Records to process —
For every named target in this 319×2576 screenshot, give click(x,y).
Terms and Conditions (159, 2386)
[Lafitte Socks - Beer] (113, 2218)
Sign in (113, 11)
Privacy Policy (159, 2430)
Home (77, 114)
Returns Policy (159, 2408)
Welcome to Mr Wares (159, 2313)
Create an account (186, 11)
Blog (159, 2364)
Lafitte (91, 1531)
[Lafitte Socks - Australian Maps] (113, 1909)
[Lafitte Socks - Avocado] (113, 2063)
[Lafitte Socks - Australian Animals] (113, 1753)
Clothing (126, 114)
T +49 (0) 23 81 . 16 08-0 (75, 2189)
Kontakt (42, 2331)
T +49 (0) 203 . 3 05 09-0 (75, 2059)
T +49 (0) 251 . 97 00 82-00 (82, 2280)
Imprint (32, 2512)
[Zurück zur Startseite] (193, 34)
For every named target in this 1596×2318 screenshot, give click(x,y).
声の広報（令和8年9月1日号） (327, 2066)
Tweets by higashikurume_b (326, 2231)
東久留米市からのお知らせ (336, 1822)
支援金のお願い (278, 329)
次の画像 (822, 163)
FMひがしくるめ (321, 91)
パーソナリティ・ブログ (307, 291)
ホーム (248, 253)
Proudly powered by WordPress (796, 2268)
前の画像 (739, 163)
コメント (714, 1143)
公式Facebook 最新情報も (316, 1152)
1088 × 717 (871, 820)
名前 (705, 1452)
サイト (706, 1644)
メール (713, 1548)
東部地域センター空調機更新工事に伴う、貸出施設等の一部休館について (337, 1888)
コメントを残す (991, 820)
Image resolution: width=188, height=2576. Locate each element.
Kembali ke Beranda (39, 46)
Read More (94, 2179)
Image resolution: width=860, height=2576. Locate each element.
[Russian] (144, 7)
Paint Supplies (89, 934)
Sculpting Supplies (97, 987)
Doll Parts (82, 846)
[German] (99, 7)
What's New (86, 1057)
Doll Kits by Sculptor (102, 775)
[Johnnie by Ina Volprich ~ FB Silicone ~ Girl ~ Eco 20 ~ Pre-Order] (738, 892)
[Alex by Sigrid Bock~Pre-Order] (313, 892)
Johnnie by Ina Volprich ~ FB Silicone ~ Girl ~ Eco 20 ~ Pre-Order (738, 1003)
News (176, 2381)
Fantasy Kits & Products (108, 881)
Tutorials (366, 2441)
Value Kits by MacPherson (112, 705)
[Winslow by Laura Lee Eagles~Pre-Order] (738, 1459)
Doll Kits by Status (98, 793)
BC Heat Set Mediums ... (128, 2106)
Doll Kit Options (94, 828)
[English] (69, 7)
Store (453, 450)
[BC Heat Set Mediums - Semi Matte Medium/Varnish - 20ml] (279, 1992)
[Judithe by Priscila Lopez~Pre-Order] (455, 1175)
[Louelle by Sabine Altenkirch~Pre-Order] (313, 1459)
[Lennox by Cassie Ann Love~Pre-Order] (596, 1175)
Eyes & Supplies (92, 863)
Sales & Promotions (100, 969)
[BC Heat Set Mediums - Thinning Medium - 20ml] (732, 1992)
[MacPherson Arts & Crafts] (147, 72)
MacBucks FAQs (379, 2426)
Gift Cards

Exercise details — Retype the records above in full. Every word should match.

Problem solution —
For every named target in this 319×2576 screenshot, give click(x,y).
Terms and Conditions (159, 2386)
[Lafitte Socks - Beer] (113, 2218)
Sign in (113, 11)
Privacy Policy (159, 2430)
Home (77, 114)
Returns Policy (159, 2408)
Welcome to Mr Wares (159, 2313)
Create an account (186, 11)
Blog (159, 2364)
Lafitte (91, 1531)
[Lafitte Socks - Australian Maps] (113, 1909)
[Lafitte Socks - Avocado] (113, 2063)
[Lafitte Socks - Australian Animals] (113, 1753)
Clothing (126, 114)
T +49 (0) 23 81 . 16 08-0 (75, 2189)
Kontakt (42, 2331)
T +49 (0) 203 . 3 05 09-0 (75, 2059)
T +49 (0) 251 . 97 00 82-00 (82, 2280)
Imprint (32, 2512)
[Zurück zur Startseite] (193, 34)
For every named target in this 1596×2318 screenshot, give click(x,y).
声の広報（令和8年9月1日号） (327, 2066)
Tweets by higashikurume_b (326, 2231)
東久留米市からのお知らせ (336, 1822)
支援金のお願い (278, 329)
次の画像 (822, 163)
FMひがしくるめ (321, 91)
パーソナリティ・ブログ (307, 291)
ホーム (248, 253)
Proudly powered by WordPress (796, 2268)
前の画像 (739, 163)
コメント (714, 1143)
公式Facebook 最新情報も (316, 1152)
1088 × 717 (871, 820)
名前 (705, 1452)
サイト (706, 1644)
メール (713, 1548)
東部地域センター空調機更新工事に伴う、貸出施設等の一部休館について (337, 1888)
コメントを残す (991, 820)
Image resolution: width=188, height=2576. Locate each element.
Kembali ke Beranda (39, 46)
Read More (94, 2179)
Image resolution: width=860, height=2576. Locate each element.
[Russian] (144, 7)
Paint Supplies (89, 934)
Sculpting Supplies (97, 987)
Doll Parts (82, 846)
[German] (99, 7)
What's New (86, 1057)
Doll Kits by Sculptor (102, 775)
[Johnnie by Ina Volprich ~ FB Silicone ~ Girl ~ Eco 20 ~ Pre-Order] (738, 892)
[Alex by Sigrid Bock~Pre-Order] (313, 892)
Johnnie by Ina Volprich ~ FB Silicone ~ Girl ~ Eco 20 ~ Pre-Order (738, 1003)
News (176, 2381)
Fantasy Kits & Products (108, 881)
Tutorials (366, 2441)
Value Kits by MacPherson (112, 705)
[Winslow by Laura Lee Eagles~Pre-Order] (738, 1459)
Doll Kits by Status (98, 793)
BC Heat Set Mediums ... (128, 2106)
Doll Kit Options (94, 828)
[English] (69, 7)
Store (453, 450)
[BC Heat Set Mediums - Semi Matte Medium/Varnish - 20ml] (279, 1992)
[Judithe by Priscila Lopez~Pre-Order] (455, 1175)
[Louelle by Sabine Altenkirch~Pre-Order] (313, 1459)
[Lennox by Cassie Ann Love~Pre-Order] (596, 1175)
Eyes & Supplies (92, 863)
Sales & Promotions (100, 969)
[BC Heat Set Mediums - Thinning Medium - 20ml] (732, 1992)
[MacPherson Arts & Crafts] (147, 72)
MacBucks FAQs (379, 2426)
Gift Cards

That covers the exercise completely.